There are five aspects of model-based hyperparameter optimization:


1. A domain of hyperparameters over which to search (using hp.search_space)
2. An objective function which takes in hyperparameters and outputs a score that we want to minimize (or maximize) (we define this)
3. **The surrogate model of the objective function**
4. **A criteria, called a selection function, for evaluating which hyperparameters to choose next from the surrogate model** (steps 3 and 4 are what essentially goes under the hood)
5. A history consisting of (score, hyperparameter) pairs used by the algorithm to update the surrogate model (hp trials object)
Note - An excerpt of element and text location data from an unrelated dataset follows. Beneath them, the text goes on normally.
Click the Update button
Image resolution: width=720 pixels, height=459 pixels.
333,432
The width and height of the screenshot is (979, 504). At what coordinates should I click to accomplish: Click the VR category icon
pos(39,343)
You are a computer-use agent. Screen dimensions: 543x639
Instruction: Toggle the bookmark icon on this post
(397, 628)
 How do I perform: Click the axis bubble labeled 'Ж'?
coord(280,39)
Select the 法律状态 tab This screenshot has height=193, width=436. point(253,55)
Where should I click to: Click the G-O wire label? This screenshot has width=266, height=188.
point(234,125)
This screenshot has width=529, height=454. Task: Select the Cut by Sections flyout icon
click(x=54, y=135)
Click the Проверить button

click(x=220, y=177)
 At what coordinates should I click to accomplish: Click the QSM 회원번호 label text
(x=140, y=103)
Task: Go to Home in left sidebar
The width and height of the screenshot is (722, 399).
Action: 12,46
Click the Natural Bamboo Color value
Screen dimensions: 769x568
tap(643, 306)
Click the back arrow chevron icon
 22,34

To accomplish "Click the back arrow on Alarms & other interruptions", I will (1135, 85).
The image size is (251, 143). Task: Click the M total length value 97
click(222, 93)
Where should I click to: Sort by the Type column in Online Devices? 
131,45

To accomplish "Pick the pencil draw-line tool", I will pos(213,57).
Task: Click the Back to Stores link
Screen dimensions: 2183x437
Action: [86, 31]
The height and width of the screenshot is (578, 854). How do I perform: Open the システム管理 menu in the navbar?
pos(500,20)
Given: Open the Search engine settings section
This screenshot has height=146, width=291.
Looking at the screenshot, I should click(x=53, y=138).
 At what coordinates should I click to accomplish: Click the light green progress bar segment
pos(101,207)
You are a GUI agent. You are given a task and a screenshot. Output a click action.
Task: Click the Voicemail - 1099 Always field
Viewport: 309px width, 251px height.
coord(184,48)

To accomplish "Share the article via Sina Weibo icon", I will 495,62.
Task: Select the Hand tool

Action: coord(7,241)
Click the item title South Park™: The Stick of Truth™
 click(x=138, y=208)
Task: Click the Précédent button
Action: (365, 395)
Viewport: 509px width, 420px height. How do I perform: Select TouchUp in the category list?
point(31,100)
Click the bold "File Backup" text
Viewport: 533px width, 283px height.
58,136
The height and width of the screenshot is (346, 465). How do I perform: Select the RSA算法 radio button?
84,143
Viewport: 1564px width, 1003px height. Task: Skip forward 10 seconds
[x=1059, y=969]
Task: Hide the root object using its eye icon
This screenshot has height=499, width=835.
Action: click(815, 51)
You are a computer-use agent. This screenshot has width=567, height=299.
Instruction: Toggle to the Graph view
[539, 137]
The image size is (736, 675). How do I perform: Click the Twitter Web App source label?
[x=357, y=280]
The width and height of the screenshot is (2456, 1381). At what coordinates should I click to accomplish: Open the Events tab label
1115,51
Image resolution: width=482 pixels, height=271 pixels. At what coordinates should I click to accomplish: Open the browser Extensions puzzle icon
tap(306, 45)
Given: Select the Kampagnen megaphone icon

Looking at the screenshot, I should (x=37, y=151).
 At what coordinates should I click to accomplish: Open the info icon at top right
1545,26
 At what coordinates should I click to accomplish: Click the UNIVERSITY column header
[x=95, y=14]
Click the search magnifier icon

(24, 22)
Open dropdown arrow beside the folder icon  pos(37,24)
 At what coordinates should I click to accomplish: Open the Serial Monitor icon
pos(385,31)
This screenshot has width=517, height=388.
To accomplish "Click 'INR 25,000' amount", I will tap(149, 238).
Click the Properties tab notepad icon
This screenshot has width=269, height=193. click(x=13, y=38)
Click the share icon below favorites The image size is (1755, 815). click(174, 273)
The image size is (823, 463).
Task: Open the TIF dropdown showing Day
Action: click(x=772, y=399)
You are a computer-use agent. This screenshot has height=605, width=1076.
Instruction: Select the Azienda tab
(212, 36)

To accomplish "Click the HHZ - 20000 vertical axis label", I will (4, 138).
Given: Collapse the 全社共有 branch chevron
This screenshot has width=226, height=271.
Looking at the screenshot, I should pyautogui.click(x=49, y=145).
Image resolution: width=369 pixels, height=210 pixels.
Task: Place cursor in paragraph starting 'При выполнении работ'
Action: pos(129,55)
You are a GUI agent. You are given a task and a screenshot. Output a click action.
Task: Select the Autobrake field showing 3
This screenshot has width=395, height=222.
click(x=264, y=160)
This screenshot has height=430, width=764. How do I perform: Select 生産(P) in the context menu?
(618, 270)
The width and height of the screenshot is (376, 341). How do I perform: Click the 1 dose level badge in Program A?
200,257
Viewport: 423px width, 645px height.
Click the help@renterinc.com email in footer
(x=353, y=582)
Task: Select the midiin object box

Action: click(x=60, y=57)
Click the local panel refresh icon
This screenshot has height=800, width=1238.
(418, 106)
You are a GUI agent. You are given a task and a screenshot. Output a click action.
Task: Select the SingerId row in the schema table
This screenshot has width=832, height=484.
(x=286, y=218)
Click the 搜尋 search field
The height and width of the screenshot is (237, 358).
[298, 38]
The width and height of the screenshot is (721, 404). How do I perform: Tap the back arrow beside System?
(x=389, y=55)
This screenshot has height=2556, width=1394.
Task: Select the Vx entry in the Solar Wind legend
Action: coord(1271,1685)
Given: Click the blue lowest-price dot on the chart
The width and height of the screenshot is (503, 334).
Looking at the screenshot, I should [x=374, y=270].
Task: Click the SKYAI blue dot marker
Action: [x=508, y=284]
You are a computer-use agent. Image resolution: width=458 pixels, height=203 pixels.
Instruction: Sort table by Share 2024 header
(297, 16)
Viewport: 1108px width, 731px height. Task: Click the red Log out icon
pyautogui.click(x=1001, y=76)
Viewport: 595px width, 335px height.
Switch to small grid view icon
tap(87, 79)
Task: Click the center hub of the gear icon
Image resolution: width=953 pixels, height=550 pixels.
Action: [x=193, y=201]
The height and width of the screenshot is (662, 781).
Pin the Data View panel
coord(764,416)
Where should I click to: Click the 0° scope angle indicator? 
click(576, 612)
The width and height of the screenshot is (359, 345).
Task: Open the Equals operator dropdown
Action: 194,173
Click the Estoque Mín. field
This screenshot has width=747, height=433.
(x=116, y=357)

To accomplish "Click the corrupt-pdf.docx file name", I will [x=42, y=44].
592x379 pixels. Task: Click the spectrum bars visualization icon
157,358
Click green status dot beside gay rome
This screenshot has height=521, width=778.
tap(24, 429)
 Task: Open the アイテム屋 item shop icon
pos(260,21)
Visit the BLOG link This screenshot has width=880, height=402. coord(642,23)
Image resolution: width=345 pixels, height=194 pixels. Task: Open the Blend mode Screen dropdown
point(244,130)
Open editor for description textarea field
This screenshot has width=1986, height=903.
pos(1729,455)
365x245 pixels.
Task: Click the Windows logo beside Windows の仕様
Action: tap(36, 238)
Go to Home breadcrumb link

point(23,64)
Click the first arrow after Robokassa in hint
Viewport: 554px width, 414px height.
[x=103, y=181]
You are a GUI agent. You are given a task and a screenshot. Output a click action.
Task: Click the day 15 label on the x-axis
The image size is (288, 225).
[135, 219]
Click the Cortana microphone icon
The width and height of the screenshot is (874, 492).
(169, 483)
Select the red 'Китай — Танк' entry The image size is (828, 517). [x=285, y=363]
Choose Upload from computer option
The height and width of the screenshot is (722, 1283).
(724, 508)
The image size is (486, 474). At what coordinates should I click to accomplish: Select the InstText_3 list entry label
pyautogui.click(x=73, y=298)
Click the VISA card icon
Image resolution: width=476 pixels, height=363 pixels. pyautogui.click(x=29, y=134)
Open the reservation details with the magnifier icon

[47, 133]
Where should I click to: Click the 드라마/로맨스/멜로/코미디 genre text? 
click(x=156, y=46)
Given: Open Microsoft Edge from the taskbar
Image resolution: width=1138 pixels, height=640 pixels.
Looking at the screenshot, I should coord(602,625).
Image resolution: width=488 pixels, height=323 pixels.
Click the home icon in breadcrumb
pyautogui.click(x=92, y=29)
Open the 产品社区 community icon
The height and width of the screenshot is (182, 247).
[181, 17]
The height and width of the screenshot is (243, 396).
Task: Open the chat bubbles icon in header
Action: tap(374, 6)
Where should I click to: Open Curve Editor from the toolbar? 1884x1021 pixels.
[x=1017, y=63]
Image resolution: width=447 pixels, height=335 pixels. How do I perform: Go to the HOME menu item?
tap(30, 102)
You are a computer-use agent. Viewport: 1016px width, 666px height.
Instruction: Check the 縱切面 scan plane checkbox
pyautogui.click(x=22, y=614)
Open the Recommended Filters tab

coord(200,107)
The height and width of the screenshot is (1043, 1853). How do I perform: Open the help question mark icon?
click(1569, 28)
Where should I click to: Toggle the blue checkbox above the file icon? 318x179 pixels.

There are several variants of SMBO methods **that differ in steps 3–4**, namely, how they build a surrogate of the objective function and the criteria used to select the next hyperparameters. Several common choices for the surrogate model are **Gaussian Processes, Random Forest Regressions, and Tree Parzen Estimators (TPE)** while the most common choice for step 4 is **Expected Improvement**. In this post, we will focus on TPE and Expected Improvement.

#### Domain

In the case of random search and grid search, the domain of hyperparameters we search is a grid. An example for a random forest is shown below:

``` python

hyperparameter_grid = {
    'n_estimators': [100, 200, 300, 400, 500, 600],
    'max_depth': [2, 5, 10, 15, 20, 25, 30, 35, 40],
    'min_samples_leaf': [1, 2, 3, 4, 5, 6, 7, 8]
}
```

For a model-based approach, the domain consists of probability distributions. As with a grid, *this lets us encode domain knowledge into the search process by placing greater probability in regions where we think the true best hyperparameters lie*. If we wanted to express the above grid as a probability distribution, it may look something like this:

![](https://miro.medium.com/max/552/1*luY6Ahh7uttR4quIcgOCBw.png)

![](https://miro.medium.com/max/552/1*YfoPLKK8_WXIsRaQ7zcSjg.png)

![](https://miro.medium.com/max/552/1*e6cIETdFd1rzD9ivofNJqw.png)

> Here we have a uniform, log-normal, and normal distribution. These are informed by prior practice/knowledge (for example the learning rate domain is usually a log-normal distribution over several orders of magnitude).